OREANDA-NEWS. Fitch Ratings has today affirmed Synchrony Financial's (SYF) Long-term Issuer Default Rating (IDR) at 'BBB-' and Short-term IDR at 'F3'. The Rating Outlook is Stable. A full list of rating actions follows at the end of this release.

Today's rating actions have been taken as part of Fitch's periodic peer review of U.S. consumer finance companies, which comprises five publicly rated firms.

KEY RATING DRIVERS

VRs, IDRs, AND SENIOR DEBT

The rating affirmations and Stable Outlook reflects Synchrony's market leading position in the U.S. private-label credit card industry, successful separation from General Electric Company (GE), seasoned management team, consistent operating performance, strong capitalization and liquidity levels, risk sharing arrangements with retail partners, and improved funding diversity as a result of deposit growth at Synchrony Bank.
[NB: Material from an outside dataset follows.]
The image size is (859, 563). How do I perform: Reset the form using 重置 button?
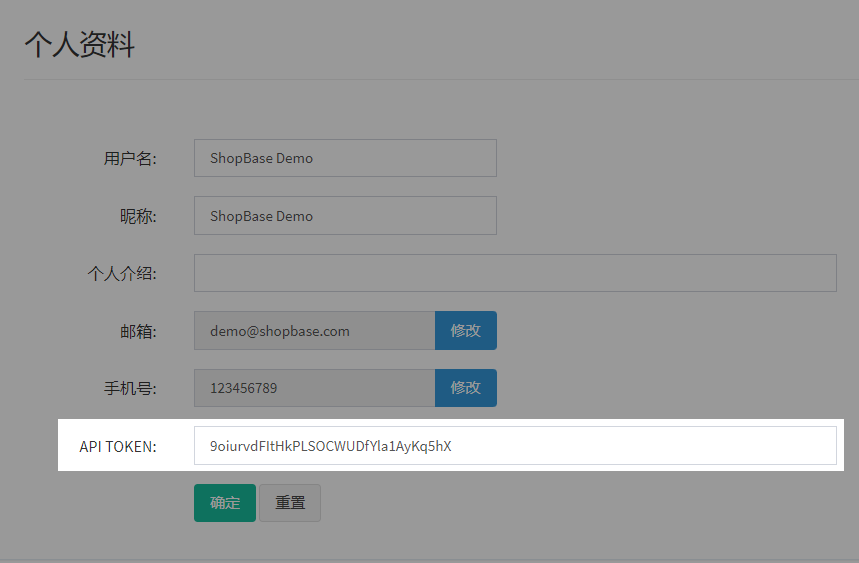tap(290, 503)
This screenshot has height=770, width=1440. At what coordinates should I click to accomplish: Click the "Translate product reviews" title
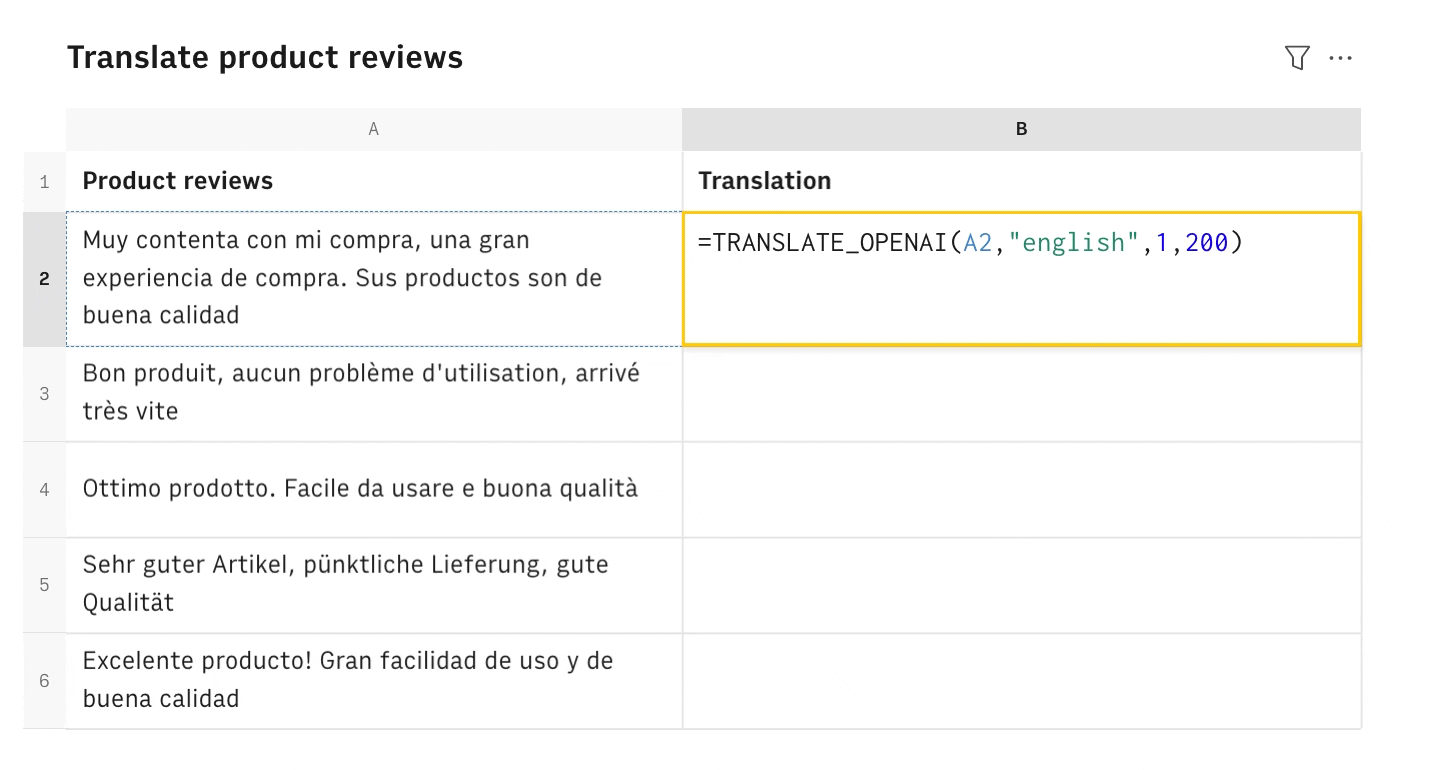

Ratings remain constrained by SYF's monoline business model, high partner concentration, an above average mix of nonprime borrowers relative to general purpose card issuer peers, heightened regulatory, legislative and litigation risk, relative sensitivity of its deposit base to rising interest rates, and short track record operating as a stand-alone entity.

On Oct. 14, 2015, SYF received approval from the Board of Governors of the Federal Reserve System to become a standalone savings and loan holding company, to retain control of Synchrony Bank and to retain control of nonbank subsidiaries following the completion of GE's offer to GE shareholders to exchange the remaining common shares of SYF owned by GE for GE shares. On Nov. 17, 2015, SYF announced the completion of the exchange offer and the official separation from GE. Following the separation, GE no longer owns any of SYF's outstanding common stock and SYF no longer relies on GE for funding purposes.

Net income increased to $2.2 billion in 2015, up 5.0% from the prior year period. Strong earnings performance was driven by higher net interest income, partially offset by increases in retailer share arrangements, provision for loan losses and other expenses. Period-end loans increased 11.4% year-over-year to $68.3 billion at Dec. 31, 2015, driven by purchase volume growth of 10.1% and average active account growth of 4.4% year-over-year. Return on assets and return on equity were 2.9% and 19.1%, respectively in 2015. SYF expects to produce an ROA of between 2.5% and 3.0% in 2016.

Fitch expects operating performance in 2016 to remain strong, supported in part by a relatively stable macroeconomic backdrop in the U.S., market share gains at existing retail partners, and the addition of recently acquired partner relationships. However, SYF's margins will likely be pressured by the intense competition, normalizing credit performance and investments in growth initiatives. Competitive intensity in both the co-brand card and private label card segments has increased markedly over the past year, with several sizeable portfolios being bid away from the incumbent card issuers. To the extent the high level of competitive intensity does not abate, it could lead to margin pressure and/or the loss of key retail partners for SYF as existing retailer contracts expire.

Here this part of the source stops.